[Objetivo]:
Sigue escribiendo el texto del blog sobre subir escaleras y observar a la gente, a partir de su última frase.

[Texto para revisar]:
========

Esta entrada está
relacionada con una anécdota que me sucedió cuando me mudé a mi anterior piso.
Estaba subiendo las escaleras con la compra, intentando mantener la postura que
marcan los cánones de la seguridad en la manipulación de pesos; si, esa postura que
hace que me replantee la teoría de Darwin, para estar prácticamente en la
certeza de que provenimos del pollo. La postura consiste en tener brazos
rectos, espalda erguida, rodillas flexionadas y culo casi en pompa. El caso es
que en esta coyuntura, dos de mis vecinas dominicanas se giraron a mi paso y
pude oír como una le decía a la otra: “¡Viste mami, ese blanco tiene culo de
negro!”.
La anécdota acaba
aquí. Siento haber creado falsas expectativas. Pero el otro día me planteaba el
por qué de mis respingonas posaderas y me di cuenta de que llevo toda la vida
viviendo en un 4º piso, luego en un 5º piso y ahora, en un 4º
nuevamente. Todos ellos sin ascensor. No sé si será casualidad o no, pero en base a
la opinión de los gurús de la gimnasia y el fitness, podría ser la causa de
tener el culo como un bloque de granito. Una cosa lleva a la otra y no puedo
evitar pensar en el predecesor de Darwin en el tema del evolucionismo: Lamarck. Para los que no conozcan su teoría les diré que deberían haberles suspendido
biología, básicamente, sostiene que el uso de un organo/rasgo, potencia su
desarrollo y acaba por transmitirse en generaciones. Años después, Darwin
refinaría esta teoría y explicaría el “vacío” teórico respecto a la
transmisión de rasgos entre generaciones a través de la supervivencia por medio de la adaptación, pero esa es otra historia distinta.
El caso es que me
gusta observar a la gente. Podría pasarme horas sentado viendo simplemente a la
gente pasar, relacionarse, hablar entre ellos, gesticular. Me divierto
imaginando quienes son en función de cómo se comportan y con el tiempo me he
vuelto bastante bueno en ello, hasta el punto de que los propios rasgos físicos ya me dan una idea de cómo será la persona. Se ha convertido casi en un sexto sentido que
para ciertos aspectos de mi vida, personal y profesional, me ha dado una gran
ventaja a la hora de saber a qué atenerme. Suelo acertar "leyendo" a la gente y puede que por el mismo motivo sea muy
explícito cuando quiero dejarme leer. Se me nota a la legua y desde el primer
momento cuándo siento afinidad por alguien y cuándo no.

========

[Entradas de datos guardadas]:
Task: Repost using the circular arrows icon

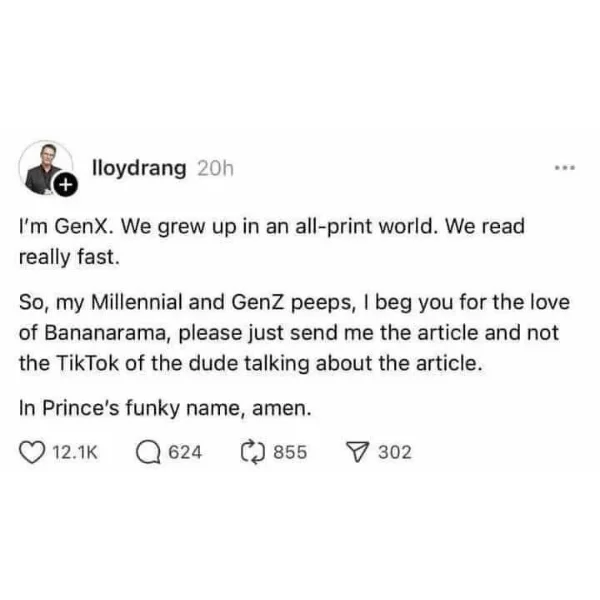Action: click(249, 452)
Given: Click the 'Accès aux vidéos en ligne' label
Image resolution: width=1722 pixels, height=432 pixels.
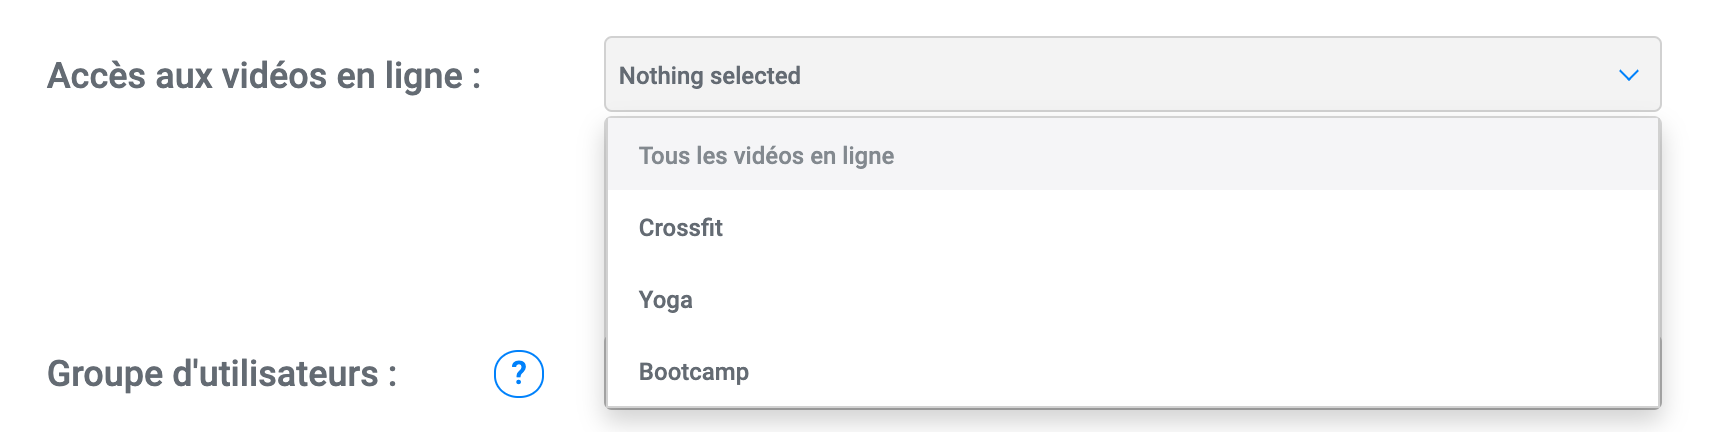Looking at the screenshot, I should click(x=264, y=76).
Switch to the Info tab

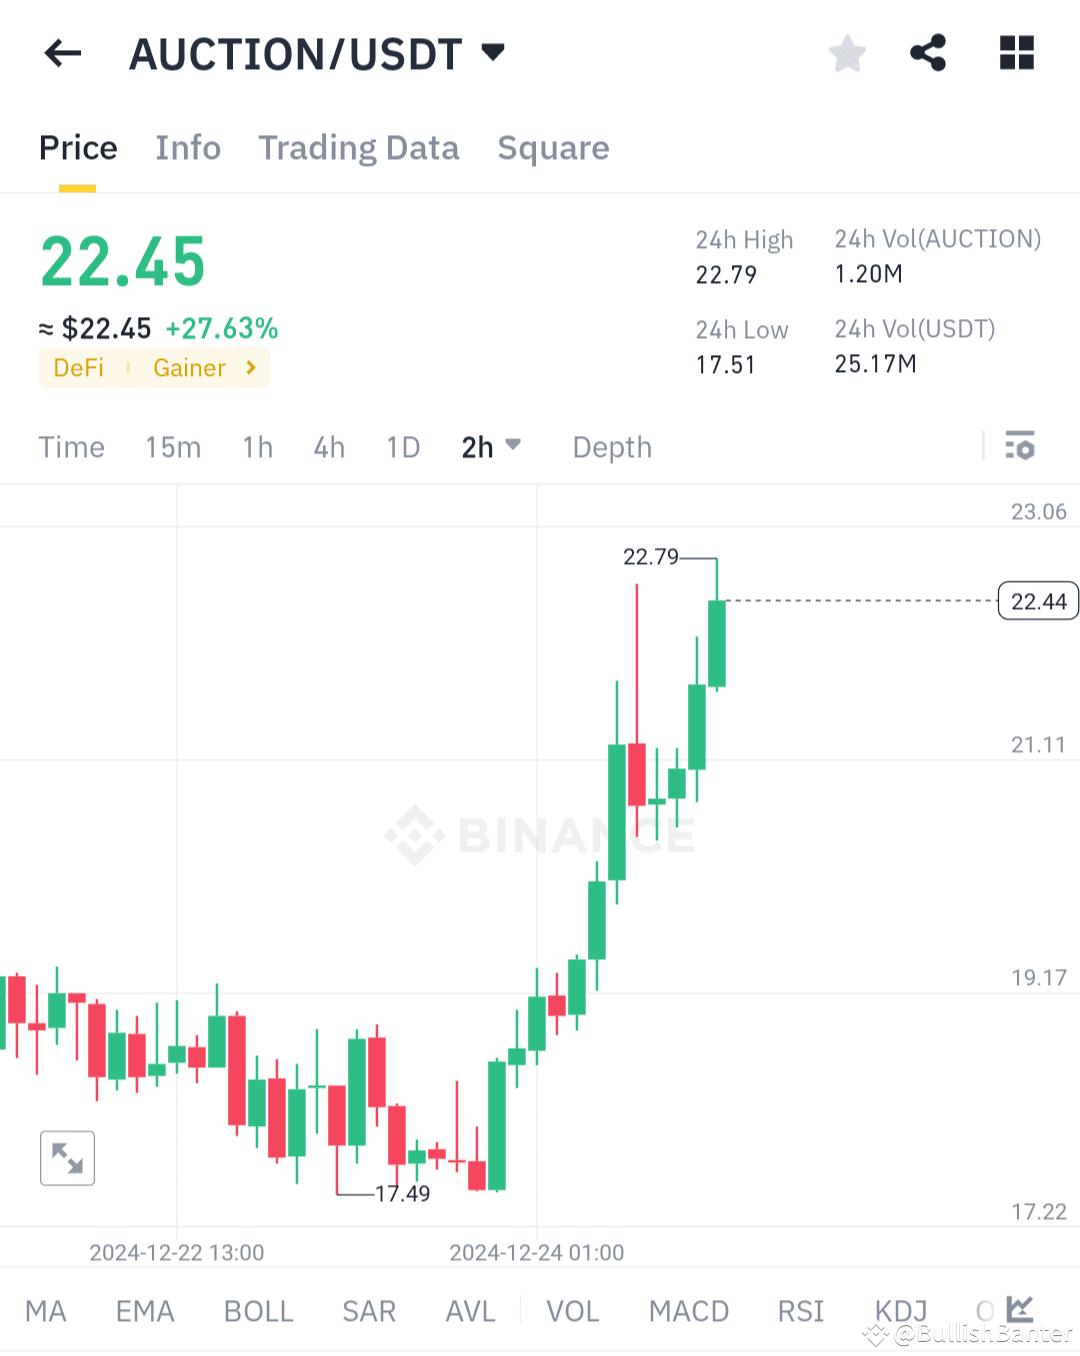[188, 148]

========

[Respuesta]:
Así las cosas, la conclusión a la que siempre llego es que somos expertos mentirosos. Hasta el más sincero; no es incompatible. Ponemos
máscaras sobre caretas hasta que queremos creer que los guiñoles que fabricamos son realidad, pero siempre hay algo que delata la goma que las sujeta. Sólo es
cuestión de fijarse, de saber observar la grieta que deja entrever la cara
limpia debajo del maquillaje. No hay nada malo en guardar secretos; en proyectarnos sobre la otra persona. Tu
intimidad es tuya, porque si lo compartes absolutamente todo, llegará el día en
que no puedas ofrecer nada. La clave está en que el maniquí que sustenta todo
no se pierda entre la retahíla interminable de disfraces acumulados a lo largo
de los años.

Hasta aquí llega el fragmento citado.